* PASSAGE:

○ ○ ○

Spam blacklist snafu prompts global gnashing of teeth
Legit IPs blocked in SORBS cockup
Many email users around the world have been unable to send messages because of ongoing technical problems with a popular service designed to prevent spam from reaching its intended destination.
The problems at SORBS — short for the Spam and Open Relay Blocking System — began on Wednesday and continued into much of Thursday, said Michelle Sullivan, who founded the real-time blacklisting service in 2002 and sold it to GFI Software last year. As a result, messages sent from a huge number of legitimate mail servers were labeled as junkmail and returned to sender.
The widespread outage caused migraines for sales and support staff around the world, as this ongoing Twitter feed demonstrates.
The snafu was the result of a transition from one SORBS system to another that corrupted a database containing potentially millions of IP addresses, Sullivan told The Register. SORBS admins have responded by temporarily clearing out the entire table of faulty listings under the theory that it's better to let through spam than to block real email. They are in the process of rebuilding the database and populating it to user servers around the world, a process that could take up to 24 hours.

○ ○ ○

* INFORMATION SHOWN:
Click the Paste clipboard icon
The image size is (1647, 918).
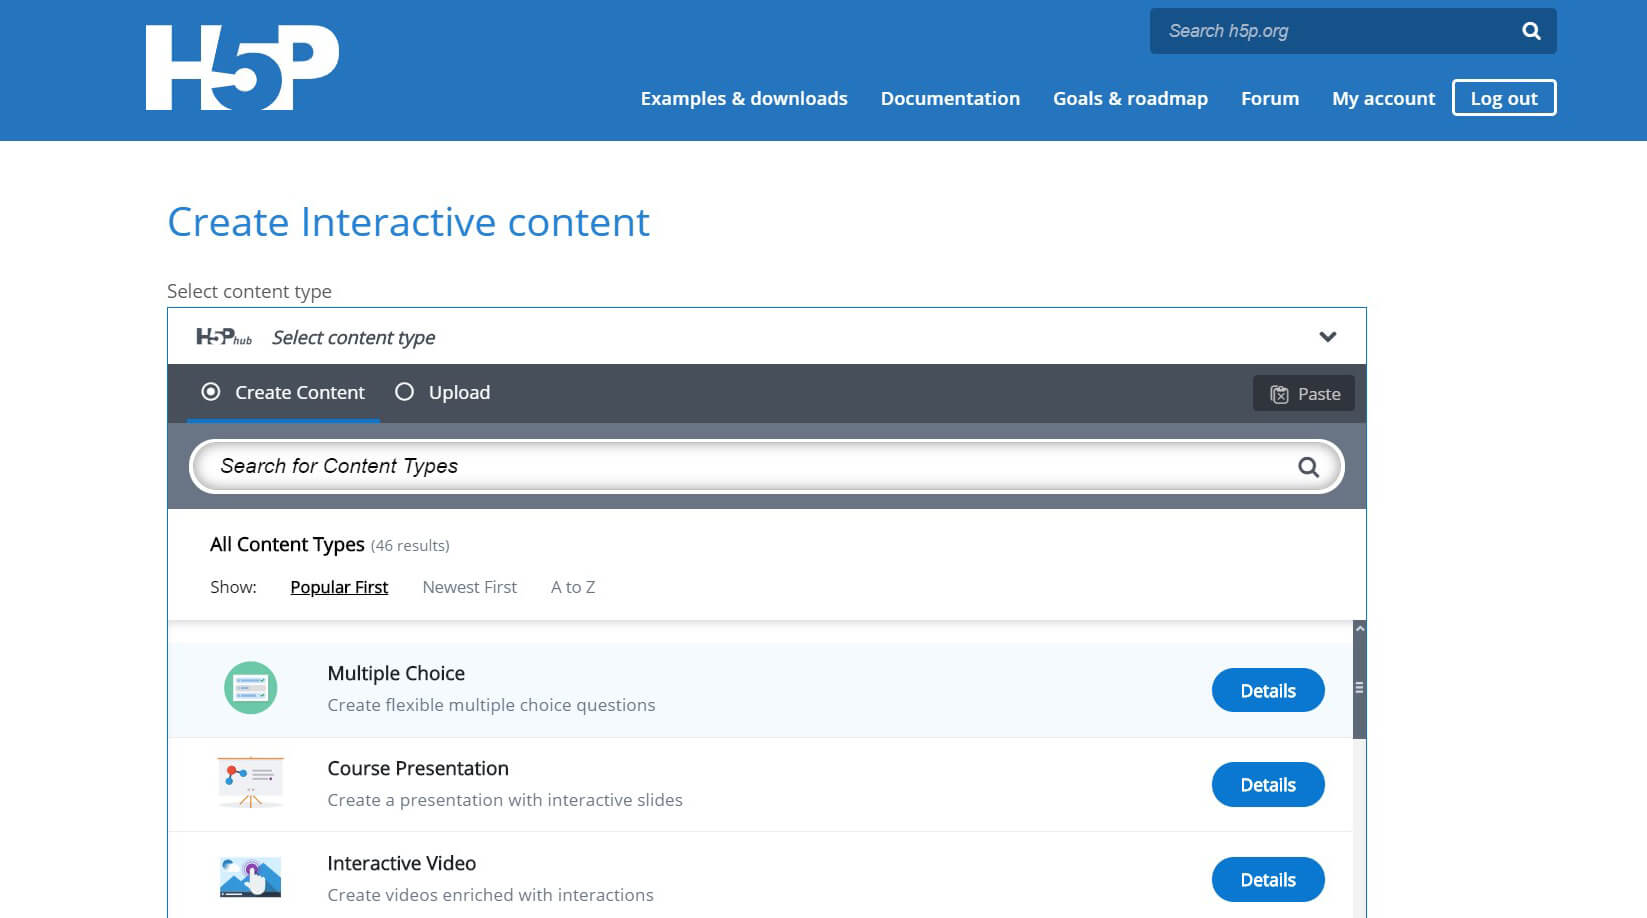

○ ○ ○

* SET PROBLEM:
Answer these about the SORBS article:
(a) What is SORBS short for?
(b) Who founded SORBS, and in what year?
(c) How long could rebuilding and populating the database take?
The data comes from a separate source unrelated to the article.

* RESPONSE TO THIS TASK:
(a) The Spam and Open Relay Blocking System.
(b) Michelle Sullivan, in 2002.
(c) Up to 24 hours.